Dont get this out very often not much doing on the forum so I thought I,d post a picture.


----------



## watchnutz (Jan 18, 2008)

Nice example of a Sears watch, Ken. They used a few different movements in these, which is in yours?


----------



## Silver Hawk (Dec 2, 2003)

watchnutz said:


> They used a few different movements in these...


They sure did...here is my Landeron 4750 based one:


----------



## watchnutz (Jan 18, 2008)

Here's one with a Porta 2001










And a couple with ESA 9154s


----------



## futuristfan (Sep 13, 2009)

watchnutz said:


> Nice example of a Sears watch, Ken. They used a few different movements in these, which is in yours?

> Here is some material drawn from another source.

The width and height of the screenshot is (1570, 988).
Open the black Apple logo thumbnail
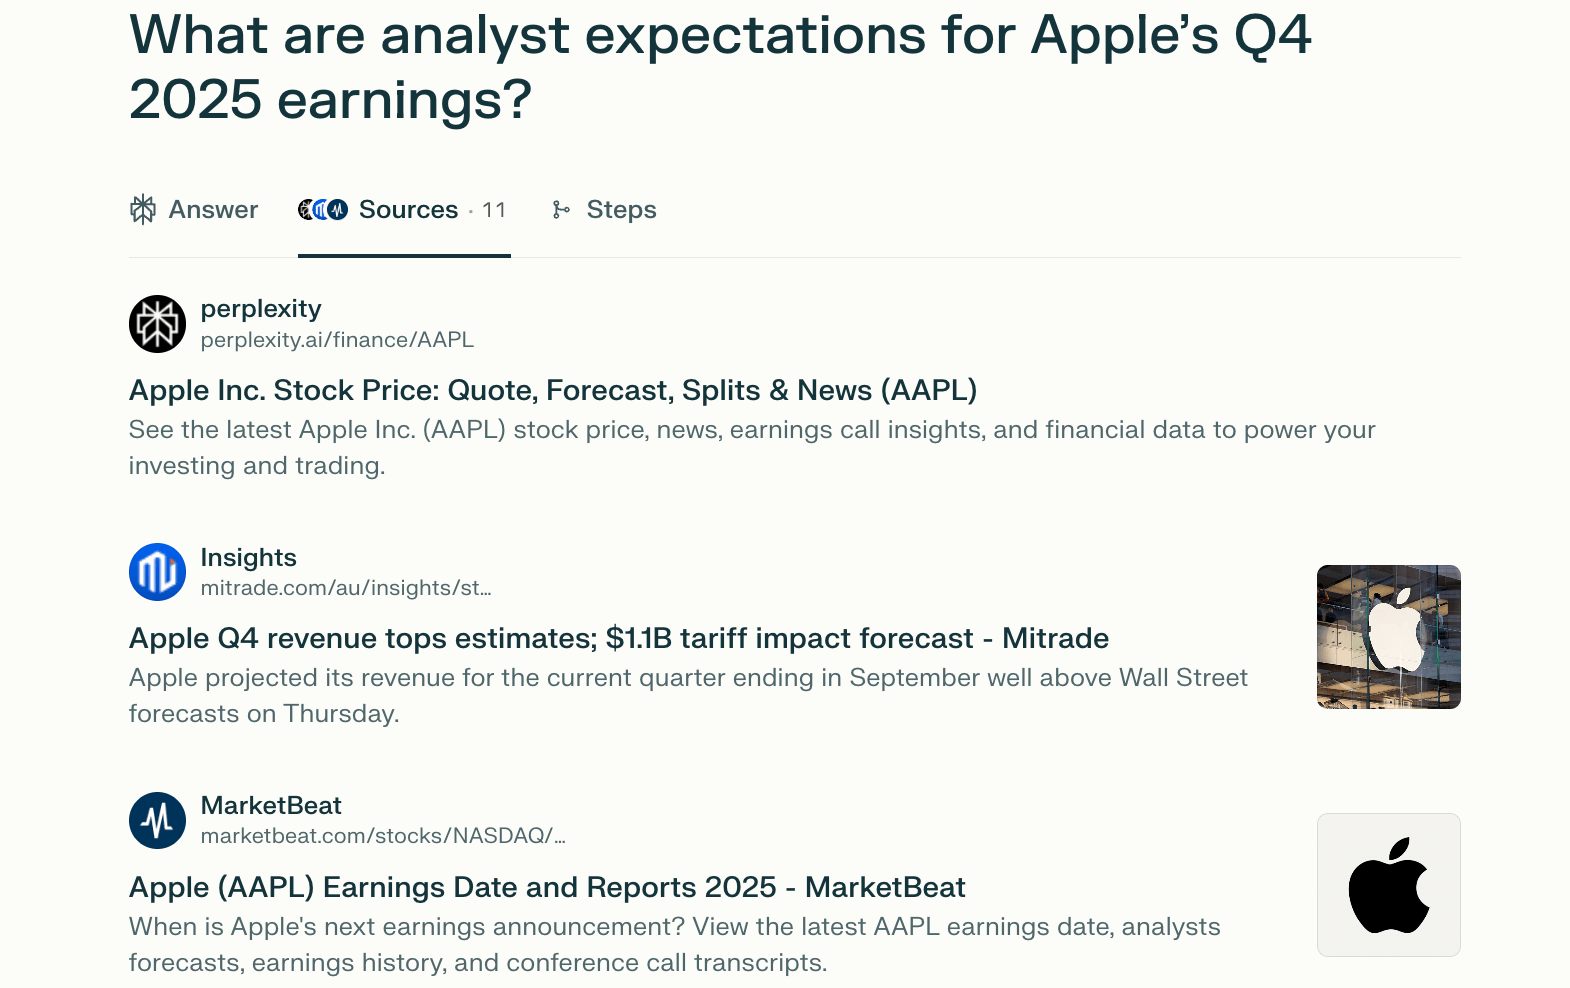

A little enlightenment for the novice were Tradition created for the Sears retail chain? Pardon my ignorance.


----------



## Silver Hawk (Dec 2, 2003)

futuristfan said:


> watchnutz said:
> 
> 
> > Nice example of a Sears watch, Ken. They used a few different movements in these, which is in yours?
> ...


Tradition and Stellaris were bands names of Sears, Roebuck and Co....like Everite were a brand name of H. Samuel here in the UK.


----------



## Silver Hawk (Dec 2, 2003)

Blimey Bill...didn't know they used Porta as well. Seems they used all the major balance wheel electric/electronic movements of the time: Porta 2001, ESA Dynotrons, Landeron 4750...and the Stellaris range had the Seiko 3302A.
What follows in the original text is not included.